WORK REQUIRED:
Nothing but the lines from the one with "You are a computer-use" through the end of the records may appear in the answer, each reproduced exactly, pictures omitted.

━━ ENTRIES SUPPLIED ━━

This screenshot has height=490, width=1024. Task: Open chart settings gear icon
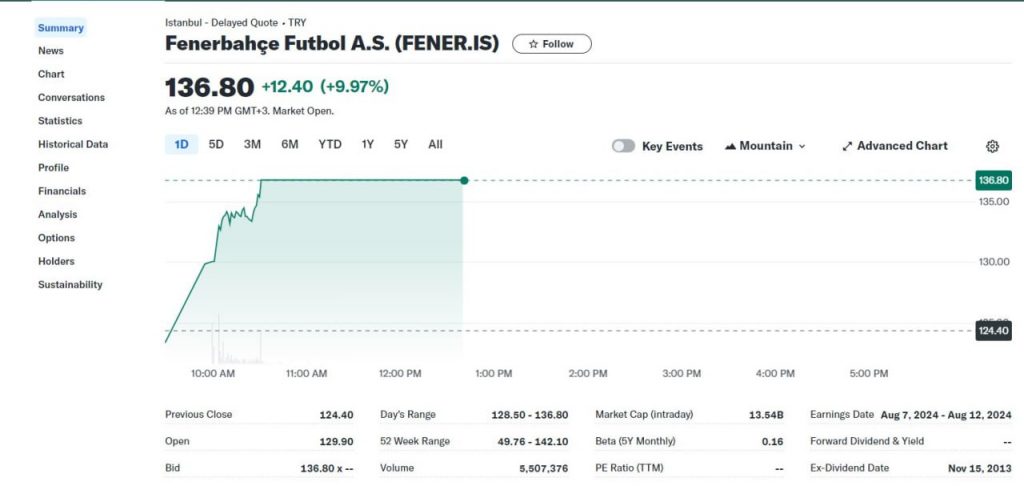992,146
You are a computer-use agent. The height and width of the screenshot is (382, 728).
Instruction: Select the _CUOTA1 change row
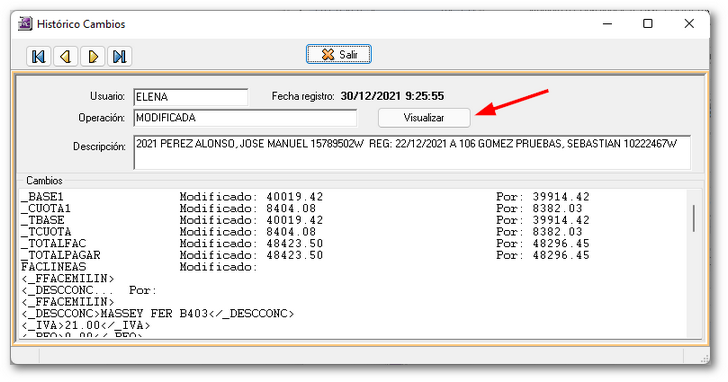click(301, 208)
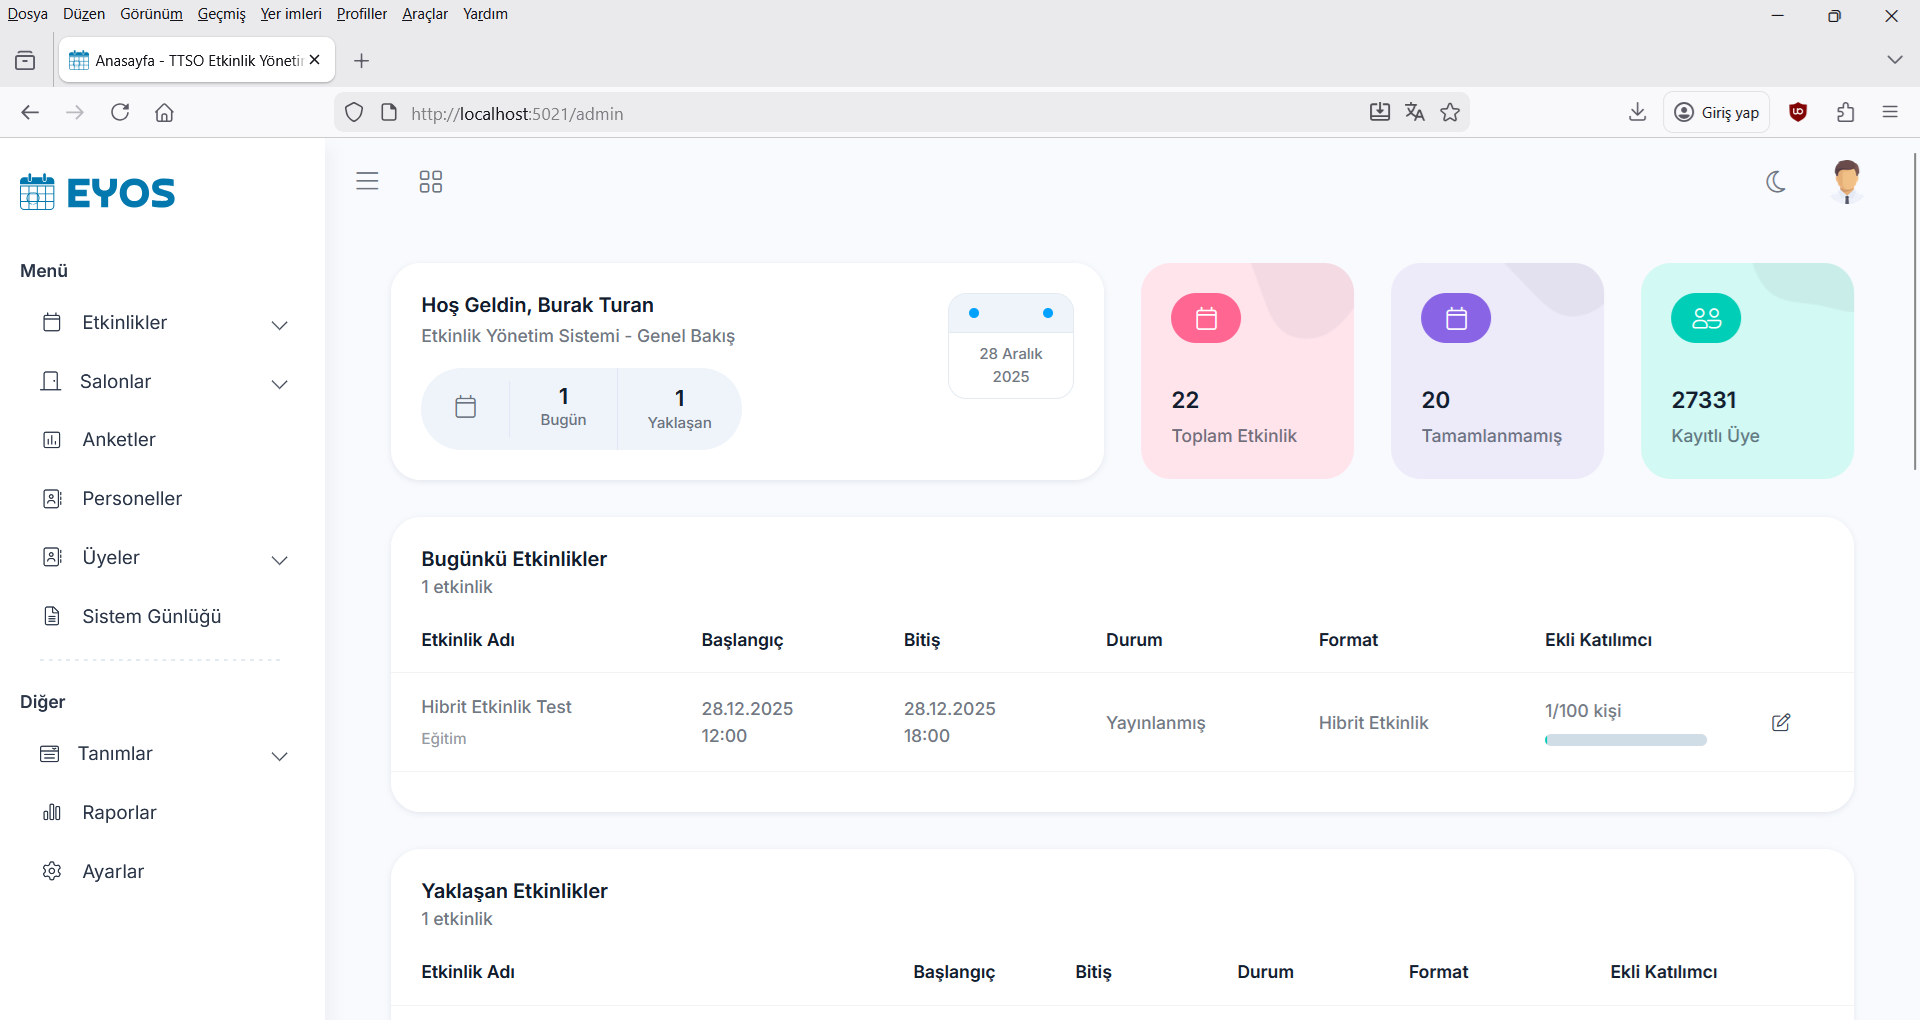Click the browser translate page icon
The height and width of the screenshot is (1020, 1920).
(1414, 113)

━━━

EXERCISE OUTPUT:
You are a computer-use agent. The height and width of the screenshot is (382, 728).
Instruction: Select the _CUOTA1 change row
click(301, 208)
Click the browser translate page icon
The height and width of the screenshot is (1020, 1920).
(1414, 113)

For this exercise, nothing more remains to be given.